The simplest example of this would be how money won is treated differently than money earned. Say for instance you go to the casino with some friends and you take $50 with you to gamble with. You're down to your last $1 and you drop it in the slot machine and luckily win $300. So now what? Do you keep gambling? Buy a round of drinks for all of your friends? Contribute it to your IRA? Most people would continue gambling the money until all or most of it was gone. But why? The purchasing power of the $300 you won is no different than the $300 you had to work two or three days to acquire. But mentally it is treated differently. This is quite apparent if you ask yourself how much stress would you feel if you lost $300 cash you worked for vs $300 you won then lost at the casino.
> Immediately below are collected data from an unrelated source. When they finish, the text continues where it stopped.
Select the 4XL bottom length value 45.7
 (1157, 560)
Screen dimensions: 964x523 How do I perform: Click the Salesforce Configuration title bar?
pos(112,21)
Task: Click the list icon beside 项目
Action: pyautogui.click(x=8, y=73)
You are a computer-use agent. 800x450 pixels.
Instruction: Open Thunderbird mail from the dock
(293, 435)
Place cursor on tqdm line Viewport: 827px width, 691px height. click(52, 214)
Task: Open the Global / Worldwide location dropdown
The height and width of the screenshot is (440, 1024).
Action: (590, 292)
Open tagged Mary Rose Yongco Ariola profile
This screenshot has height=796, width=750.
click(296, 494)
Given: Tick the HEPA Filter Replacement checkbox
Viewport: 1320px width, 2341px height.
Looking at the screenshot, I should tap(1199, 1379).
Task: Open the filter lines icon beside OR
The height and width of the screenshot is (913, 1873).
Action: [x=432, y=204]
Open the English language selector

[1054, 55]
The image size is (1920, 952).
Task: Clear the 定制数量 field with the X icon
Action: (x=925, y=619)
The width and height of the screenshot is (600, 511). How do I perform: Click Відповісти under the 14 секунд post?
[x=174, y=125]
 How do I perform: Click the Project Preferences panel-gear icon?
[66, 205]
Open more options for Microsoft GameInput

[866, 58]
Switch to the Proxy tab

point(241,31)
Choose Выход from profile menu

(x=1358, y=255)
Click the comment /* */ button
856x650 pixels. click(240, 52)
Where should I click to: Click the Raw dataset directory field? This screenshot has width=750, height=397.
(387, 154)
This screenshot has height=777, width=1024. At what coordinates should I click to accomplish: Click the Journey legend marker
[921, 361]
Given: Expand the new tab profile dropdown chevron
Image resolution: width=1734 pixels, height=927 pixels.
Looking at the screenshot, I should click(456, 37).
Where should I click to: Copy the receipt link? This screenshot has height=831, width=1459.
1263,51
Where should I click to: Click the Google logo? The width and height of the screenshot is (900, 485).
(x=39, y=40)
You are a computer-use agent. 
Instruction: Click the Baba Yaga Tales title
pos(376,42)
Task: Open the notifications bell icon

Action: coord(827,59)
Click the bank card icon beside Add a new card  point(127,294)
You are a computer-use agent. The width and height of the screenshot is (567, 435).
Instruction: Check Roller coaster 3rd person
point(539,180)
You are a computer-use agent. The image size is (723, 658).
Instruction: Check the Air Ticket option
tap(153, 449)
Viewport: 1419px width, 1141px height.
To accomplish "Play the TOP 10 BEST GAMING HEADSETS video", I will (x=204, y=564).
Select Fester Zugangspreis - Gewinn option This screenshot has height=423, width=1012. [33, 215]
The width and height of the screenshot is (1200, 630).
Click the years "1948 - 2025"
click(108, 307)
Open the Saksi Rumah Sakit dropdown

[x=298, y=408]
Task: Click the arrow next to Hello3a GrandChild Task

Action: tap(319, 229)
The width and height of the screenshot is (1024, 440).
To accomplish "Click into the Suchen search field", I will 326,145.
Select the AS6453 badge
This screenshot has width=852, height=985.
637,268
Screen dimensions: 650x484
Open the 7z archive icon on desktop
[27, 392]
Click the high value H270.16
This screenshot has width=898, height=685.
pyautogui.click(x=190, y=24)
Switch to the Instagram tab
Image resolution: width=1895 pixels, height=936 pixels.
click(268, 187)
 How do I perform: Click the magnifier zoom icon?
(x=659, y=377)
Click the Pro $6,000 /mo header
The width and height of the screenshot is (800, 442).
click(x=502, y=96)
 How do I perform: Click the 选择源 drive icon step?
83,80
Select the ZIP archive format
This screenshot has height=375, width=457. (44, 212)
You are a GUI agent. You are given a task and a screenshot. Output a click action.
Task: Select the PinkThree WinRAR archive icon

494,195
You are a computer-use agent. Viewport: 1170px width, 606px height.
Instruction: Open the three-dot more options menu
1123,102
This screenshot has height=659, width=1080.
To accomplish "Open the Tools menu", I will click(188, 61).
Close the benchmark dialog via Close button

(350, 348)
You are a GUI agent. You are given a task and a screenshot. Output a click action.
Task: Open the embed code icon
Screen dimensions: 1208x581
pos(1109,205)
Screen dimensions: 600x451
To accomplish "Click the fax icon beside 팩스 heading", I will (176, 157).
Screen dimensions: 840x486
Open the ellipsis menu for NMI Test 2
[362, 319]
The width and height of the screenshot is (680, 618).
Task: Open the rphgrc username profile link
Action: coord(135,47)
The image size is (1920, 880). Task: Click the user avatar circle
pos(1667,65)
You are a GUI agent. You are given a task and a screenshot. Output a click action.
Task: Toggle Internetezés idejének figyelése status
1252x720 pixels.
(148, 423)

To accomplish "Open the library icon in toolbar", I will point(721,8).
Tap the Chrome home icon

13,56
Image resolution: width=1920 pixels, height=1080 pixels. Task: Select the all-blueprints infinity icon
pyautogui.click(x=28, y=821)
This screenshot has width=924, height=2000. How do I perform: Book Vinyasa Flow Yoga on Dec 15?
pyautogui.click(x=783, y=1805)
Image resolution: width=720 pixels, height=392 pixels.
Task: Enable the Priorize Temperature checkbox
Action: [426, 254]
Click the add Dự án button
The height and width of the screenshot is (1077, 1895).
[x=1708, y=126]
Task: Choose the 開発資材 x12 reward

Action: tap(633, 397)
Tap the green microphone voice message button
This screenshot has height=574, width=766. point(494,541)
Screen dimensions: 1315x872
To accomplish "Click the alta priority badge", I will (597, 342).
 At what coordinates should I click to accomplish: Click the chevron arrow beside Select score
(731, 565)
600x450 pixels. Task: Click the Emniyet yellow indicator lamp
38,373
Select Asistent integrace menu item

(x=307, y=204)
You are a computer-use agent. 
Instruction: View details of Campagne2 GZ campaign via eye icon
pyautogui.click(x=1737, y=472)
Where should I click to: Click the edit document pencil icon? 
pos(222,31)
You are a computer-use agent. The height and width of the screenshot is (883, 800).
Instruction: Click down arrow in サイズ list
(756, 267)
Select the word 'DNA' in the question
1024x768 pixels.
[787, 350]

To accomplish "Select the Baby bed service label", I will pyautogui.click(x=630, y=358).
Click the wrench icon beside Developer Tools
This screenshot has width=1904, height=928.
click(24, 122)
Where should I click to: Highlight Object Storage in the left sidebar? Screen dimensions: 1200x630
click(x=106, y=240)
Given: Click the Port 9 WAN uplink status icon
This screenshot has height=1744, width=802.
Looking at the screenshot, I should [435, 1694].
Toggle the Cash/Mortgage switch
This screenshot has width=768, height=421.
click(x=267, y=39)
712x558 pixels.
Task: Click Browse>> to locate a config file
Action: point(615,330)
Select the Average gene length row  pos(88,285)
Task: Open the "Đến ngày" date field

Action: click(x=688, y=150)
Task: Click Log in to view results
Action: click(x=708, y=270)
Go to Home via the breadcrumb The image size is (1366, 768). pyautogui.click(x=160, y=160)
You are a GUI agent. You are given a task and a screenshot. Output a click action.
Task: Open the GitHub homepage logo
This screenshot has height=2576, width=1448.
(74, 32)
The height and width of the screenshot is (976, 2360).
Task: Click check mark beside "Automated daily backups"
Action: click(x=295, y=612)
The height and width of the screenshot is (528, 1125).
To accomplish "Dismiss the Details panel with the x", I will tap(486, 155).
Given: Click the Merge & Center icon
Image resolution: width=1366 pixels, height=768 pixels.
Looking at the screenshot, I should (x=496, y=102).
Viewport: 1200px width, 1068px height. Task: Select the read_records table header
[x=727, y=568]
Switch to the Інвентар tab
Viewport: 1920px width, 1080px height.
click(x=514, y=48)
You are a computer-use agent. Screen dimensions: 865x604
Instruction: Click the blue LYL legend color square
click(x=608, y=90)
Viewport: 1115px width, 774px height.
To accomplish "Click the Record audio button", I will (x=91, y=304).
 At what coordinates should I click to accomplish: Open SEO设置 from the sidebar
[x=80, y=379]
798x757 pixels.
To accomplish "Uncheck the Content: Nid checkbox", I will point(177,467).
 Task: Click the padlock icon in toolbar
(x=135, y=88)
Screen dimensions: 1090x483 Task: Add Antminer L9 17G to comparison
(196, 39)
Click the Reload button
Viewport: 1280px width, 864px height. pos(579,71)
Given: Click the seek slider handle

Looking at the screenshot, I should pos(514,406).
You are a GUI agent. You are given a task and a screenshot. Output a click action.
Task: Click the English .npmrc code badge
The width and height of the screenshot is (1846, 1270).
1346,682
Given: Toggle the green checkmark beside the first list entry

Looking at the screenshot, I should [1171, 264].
Another example would be how purchase size can effect our decisions. Say for instance you are out shopping for a new coffee maker. You find the one you want for $70 at the store when a person comes up to you and says that you can get the same coffee maker on sale at a store 20 miles away for only $35. Would you go to the other store? Of course, that is a 50% savings, who wouldnt. But lets change the scenario and say that instead of a coffee maker, you're shopping for a new couch. You're at the store and you find the one you want for $2000. Someone comes up to you and says you can get the same couch at a store 20 miles away for $1965. Would you go to the other store or just buy the one at the store you're at? What if it was a car selling for $15000 at the place you're at and $14965 at the dealorship down the road? As you can see, as the purchase price goes up the $35 seems to be less valuable. But of course purchasing power of the saved $35 is the same no matter how it was saved.

Now I'm not trying to say that we need to stop using mental accounting and instead be completely rational about every single financial transaction we engage in. But it is something to ponder and it would probablly do us good to occasionally do a little self analyzing to determine how we go about making our decisions.